Prosport Premium Pressure Sender
This is an analog, linear 0-5 V output sender with a range of 0-145 psi (0-10 bar).
The oil pressure sender required some adapters to couple with the motor as the sender uses 1/8-27 NPT threads whereas the motor uses BSPT threads. I installed it in parallel with the original low oil pressure switch using a tee fitting on the oil filter block.
The electronics for the project consists mainly of a PIC16F877A microcontroller (datasheet) and supporting circuitry. The ADC is used to measure the outputs of the water temperature resistor divider and oil pressure sensors, as well as monitor the car’s battery voltage through another resistor divider. There is also a switching buck regulator supply based on an AOZ1031 (datasheet) capable of 3.0A output to supply the main 5.0V rail as well as rapid-charge up to two USB devices (two phones that is, not two power hungry iPads at 2.1A each).
The power input, sensor connections and status LEDs are placed on the left of the PCB. The microcontroller is placed in the center with the switching power supply above and the ICSP port and LCD connections below. Two USB-A receptacles are located on the right edge.
The circuit was initially made on a proto-board but eventually designed onto a PCB for a cleaner install into the car.
The schematics are available at the bottom of the page.
I designed the PCB to be mounted to a surface inside the center console, with the USB connectors flush with the face of the console and all components on the top side. This would remove the need for an enclosure and allow decent flexibility with the wire routing for the sensors.
The layout was completed on a 2.0″ x 1.58″, 2-layer PCB. I chose to go with 0805 components as this is a simple design and the minimum PCB size was mostly dictated by the I/O connectors anyways. Board manufacturing was done using OSHPark’s excellent PCB service – I highly recommend them. Their great service (including ENIG finish), low price and reasonable turnaround times impressed me.
The only layout dependent elements in this design were the buck supply and perhaps microcontroller resonator. For the buck supply, the high dI/dt loop area was minimized and plenty of heatsinking copper was attached to the pins of the regulator (which has the intregrated switching MOSFET). The resonator was placed very close to the microcontroller, but at 12 MHz this was not really critical.
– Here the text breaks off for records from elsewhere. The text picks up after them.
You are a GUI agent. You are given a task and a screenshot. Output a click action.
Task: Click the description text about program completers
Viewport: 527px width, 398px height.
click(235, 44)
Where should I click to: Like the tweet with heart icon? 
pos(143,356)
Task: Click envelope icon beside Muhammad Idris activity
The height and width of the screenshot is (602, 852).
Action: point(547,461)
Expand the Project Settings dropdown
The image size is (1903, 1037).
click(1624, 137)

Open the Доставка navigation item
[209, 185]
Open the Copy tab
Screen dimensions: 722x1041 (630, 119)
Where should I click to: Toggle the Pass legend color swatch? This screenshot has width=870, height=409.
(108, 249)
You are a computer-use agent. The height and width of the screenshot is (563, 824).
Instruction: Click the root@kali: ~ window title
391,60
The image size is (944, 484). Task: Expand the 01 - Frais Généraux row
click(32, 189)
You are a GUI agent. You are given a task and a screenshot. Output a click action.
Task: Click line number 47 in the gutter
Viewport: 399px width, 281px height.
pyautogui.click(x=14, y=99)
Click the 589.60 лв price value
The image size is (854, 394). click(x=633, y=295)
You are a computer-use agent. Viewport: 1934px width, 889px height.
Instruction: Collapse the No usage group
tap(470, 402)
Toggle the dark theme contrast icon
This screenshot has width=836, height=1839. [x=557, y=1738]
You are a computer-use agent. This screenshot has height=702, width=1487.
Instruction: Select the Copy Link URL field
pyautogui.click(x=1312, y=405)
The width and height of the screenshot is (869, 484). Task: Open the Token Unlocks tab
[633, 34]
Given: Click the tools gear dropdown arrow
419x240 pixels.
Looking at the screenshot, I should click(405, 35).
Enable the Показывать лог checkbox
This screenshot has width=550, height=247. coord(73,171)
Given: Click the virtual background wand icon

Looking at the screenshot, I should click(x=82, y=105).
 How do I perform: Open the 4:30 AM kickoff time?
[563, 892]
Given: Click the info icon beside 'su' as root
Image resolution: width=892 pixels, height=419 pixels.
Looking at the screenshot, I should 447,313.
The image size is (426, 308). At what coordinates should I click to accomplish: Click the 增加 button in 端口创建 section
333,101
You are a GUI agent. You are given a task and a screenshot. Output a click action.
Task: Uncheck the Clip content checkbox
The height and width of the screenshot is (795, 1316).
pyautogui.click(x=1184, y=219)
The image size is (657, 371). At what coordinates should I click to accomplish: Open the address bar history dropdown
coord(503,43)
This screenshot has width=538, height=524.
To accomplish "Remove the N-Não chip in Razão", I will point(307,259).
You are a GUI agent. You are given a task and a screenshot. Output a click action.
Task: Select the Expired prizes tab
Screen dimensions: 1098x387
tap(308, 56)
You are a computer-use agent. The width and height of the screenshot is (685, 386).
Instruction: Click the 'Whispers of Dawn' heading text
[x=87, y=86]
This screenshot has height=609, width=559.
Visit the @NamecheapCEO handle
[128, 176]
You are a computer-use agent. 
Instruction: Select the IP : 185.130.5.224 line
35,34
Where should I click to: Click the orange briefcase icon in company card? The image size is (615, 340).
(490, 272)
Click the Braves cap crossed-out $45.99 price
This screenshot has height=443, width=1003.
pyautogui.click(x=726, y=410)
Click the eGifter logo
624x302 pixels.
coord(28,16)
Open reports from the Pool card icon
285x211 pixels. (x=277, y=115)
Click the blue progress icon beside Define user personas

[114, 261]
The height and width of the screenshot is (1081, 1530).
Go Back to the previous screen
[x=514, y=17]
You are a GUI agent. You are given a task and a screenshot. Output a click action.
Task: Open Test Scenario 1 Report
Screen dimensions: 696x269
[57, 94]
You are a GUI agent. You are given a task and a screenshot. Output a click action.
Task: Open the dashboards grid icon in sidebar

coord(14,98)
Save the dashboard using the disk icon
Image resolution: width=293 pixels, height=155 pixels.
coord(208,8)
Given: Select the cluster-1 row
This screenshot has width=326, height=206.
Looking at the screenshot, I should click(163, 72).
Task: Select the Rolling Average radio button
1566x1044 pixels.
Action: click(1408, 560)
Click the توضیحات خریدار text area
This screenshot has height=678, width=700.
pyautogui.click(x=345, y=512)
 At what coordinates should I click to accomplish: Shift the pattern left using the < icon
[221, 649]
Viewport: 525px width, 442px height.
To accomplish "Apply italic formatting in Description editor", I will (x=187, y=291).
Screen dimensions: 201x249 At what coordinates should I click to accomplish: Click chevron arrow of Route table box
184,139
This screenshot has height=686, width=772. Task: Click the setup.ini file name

The firmware requirements were low enough that I didn’t bother using a simple OS or any sort of tasking architecture. The main loop simply cycles through the following steps:
- Read sensors
- Update variables
- Write to LCD
I wrote the firmware in C and compiled it for the 16F877A using the CC5X compiler. There’s not too much to say about the firmware, so I’ll let it speak for itself – I’ve attached the code at the bottom of the page.
I chose a 4×16 LCD display with a piggyback microcontroller that accepted commands and data over a UART connection. This simplified the interface between the PCB and LCD to three wires: +5V, data and ground.
Unfortunately, I only managed to take a picture shortly after finishing the firmware but before installing in the vehicle. Here is a picture of how the LCD display looks during operation, with some bogus values from the missing sensors:
The system was put into use after installing the sensors in the car and running the wires. It operated without any issues for a couple of days before encountering a failure where the system would hang and the microcontroller would stop running. After a bit of debugging, I found that installing a TVS (transient voltage suppression) diode at the 12V input was necessary to snub out any nasty spikes that occur on the vehicles power supply. No failures were experienced after that point and the system was in use for many months. It has been retired now as I’ve sold the car it was installed into, and my current car has an OBD-II system.